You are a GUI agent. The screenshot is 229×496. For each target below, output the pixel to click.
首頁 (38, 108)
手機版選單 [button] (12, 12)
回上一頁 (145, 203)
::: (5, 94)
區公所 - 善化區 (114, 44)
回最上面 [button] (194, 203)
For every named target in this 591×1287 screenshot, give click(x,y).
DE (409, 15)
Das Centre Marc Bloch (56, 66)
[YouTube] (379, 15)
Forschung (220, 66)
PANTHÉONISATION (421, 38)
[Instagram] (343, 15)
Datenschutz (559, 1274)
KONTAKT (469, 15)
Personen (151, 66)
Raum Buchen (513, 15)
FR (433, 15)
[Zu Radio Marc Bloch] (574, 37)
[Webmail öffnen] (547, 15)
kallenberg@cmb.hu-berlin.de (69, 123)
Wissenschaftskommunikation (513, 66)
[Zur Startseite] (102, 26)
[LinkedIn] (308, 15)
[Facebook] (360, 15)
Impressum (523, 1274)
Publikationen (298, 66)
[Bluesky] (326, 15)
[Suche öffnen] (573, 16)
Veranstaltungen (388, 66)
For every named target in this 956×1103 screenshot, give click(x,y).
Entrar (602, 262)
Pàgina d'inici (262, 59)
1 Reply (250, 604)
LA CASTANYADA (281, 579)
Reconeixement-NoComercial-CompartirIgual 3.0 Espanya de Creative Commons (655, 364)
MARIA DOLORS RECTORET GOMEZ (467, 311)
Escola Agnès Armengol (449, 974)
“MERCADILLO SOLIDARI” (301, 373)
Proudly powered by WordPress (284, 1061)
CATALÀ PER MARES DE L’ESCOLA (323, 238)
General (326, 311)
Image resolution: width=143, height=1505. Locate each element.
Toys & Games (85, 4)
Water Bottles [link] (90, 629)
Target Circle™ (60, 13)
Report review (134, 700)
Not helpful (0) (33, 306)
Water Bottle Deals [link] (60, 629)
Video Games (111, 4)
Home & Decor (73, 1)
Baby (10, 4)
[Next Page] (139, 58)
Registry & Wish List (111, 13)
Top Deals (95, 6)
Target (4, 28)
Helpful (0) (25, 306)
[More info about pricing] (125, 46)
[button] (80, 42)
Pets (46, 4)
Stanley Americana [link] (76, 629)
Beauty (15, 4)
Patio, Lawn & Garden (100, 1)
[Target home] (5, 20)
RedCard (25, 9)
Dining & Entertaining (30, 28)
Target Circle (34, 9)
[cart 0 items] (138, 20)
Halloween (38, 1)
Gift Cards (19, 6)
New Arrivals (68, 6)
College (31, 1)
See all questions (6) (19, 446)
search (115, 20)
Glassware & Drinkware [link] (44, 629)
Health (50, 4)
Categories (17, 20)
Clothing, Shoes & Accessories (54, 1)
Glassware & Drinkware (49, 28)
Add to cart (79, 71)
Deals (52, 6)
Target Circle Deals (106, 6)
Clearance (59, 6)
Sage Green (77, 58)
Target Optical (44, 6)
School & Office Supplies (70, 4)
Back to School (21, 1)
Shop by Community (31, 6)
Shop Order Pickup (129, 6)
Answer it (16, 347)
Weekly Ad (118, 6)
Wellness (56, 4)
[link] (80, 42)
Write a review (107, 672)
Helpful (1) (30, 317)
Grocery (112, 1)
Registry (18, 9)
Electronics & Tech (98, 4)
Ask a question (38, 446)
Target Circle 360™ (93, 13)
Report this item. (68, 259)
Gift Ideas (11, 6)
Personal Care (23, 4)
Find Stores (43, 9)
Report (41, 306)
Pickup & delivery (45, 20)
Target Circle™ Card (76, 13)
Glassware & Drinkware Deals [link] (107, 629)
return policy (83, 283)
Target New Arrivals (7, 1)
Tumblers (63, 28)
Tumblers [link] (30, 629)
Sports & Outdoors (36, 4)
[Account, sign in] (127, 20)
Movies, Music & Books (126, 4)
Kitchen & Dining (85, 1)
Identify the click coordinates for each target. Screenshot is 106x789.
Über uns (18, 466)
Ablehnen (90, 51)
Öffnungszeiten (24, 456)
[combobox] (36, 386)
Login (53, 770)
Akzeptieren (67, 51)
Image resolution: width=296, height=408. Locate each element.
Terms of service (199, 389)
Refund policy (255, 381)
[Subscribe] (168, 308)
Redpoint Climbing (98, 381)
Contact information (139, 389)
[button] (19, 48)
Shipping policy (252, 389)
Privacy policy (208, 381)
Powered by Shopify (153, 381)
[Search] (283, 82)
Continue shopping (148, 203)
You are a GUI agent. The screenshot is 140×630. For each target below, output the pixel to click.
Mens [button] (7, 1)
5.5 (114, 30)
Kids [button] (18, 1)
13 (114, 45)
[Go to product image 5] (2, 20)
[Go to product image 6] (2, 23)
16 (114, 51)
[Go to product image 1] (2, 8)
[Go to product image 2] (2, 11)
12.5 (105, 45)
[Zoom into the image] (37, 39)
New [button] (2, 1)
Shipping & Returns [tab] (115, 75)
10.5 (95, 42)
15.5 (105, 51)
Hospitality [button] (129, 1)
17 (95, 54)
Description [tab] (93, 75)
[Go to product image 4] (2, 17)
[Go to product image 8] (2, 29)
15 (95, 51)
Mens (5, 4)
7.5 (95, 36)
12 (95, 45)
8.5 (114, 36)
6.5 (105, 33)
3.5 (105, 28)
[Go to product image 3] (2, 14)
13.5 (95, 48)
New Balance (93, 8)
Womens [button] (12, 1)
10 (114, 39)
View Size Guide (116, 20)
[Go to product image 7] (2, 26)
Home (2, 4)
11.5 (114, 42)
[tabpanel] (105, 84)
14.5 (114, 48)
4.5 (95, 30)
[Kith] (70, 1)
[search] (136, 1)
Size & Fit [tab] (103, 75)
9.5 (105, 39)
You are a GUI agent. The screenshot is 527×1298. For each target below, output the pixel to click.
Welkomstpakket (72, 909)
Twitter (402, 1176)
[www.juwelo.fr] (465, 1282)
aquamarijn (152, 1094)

---*---

## Stated problem:
Could you turn the material from the line containing "Wellness (56, 4)" through the line containing "[combobox] (36, 386)" into a Markdown table with the columns No. and Entry, giving each line a row number and leaving out blank lines?

## Expected answer:
| No. | Entry |
|---|---|
| 1 | Wellness (56, 4) |
| 2 | [link] (80, 42) |
| 3 | Write a review (107, 672) |
| 4 | Helpful (1) (30, 317) |
| 5 | Grocery (112, 1) |
| 6 | Registry (18, 9) |
| 7 | Electronics & Tech (98, 4) |
| 8 | Ask a question (38, 446) |
| 9 | Target Circle 360™ (93, 13) |
| 10 | Report this item. (68, 259) |
| 11 | Gift Ideas (11, 6) |
| 12 | Personal Care (23, 4) |
| 13 | Find Stores (43, 9) |
| 14 | Report (41, 306) |
| 15 | Pickup & delivery (45, 20) |
| 16 | Target Circle™ Card (76, 13) |
| 17 | Glassware & Drinkware Deals [link] (107, 629) |
| 18 | return policy (83, 283) |
| 19 | Target New Arrivals (7, 1) |
| 20 | Tumblers (63, 28) |
| 21 | Tumblers [link] (30, 629) |
| 22 | Sports & Outdoors (36, 4) |
| 23 | [Account, sign in] (127, 20) |
| 24 | Movies, Music & Books (126, 4) |
| 25 | Kitchen & Dining (85, 1) |
| 26 | Identify the click coordinates for each target. Screenshot is 106x789. |
| 27 | Über uns (18, 466) |
| 28 | Ablehnen (90, 51) |
| 29 | Öffnungszeiten (24, 456) |
| 30 | [combobox] (36, 386) |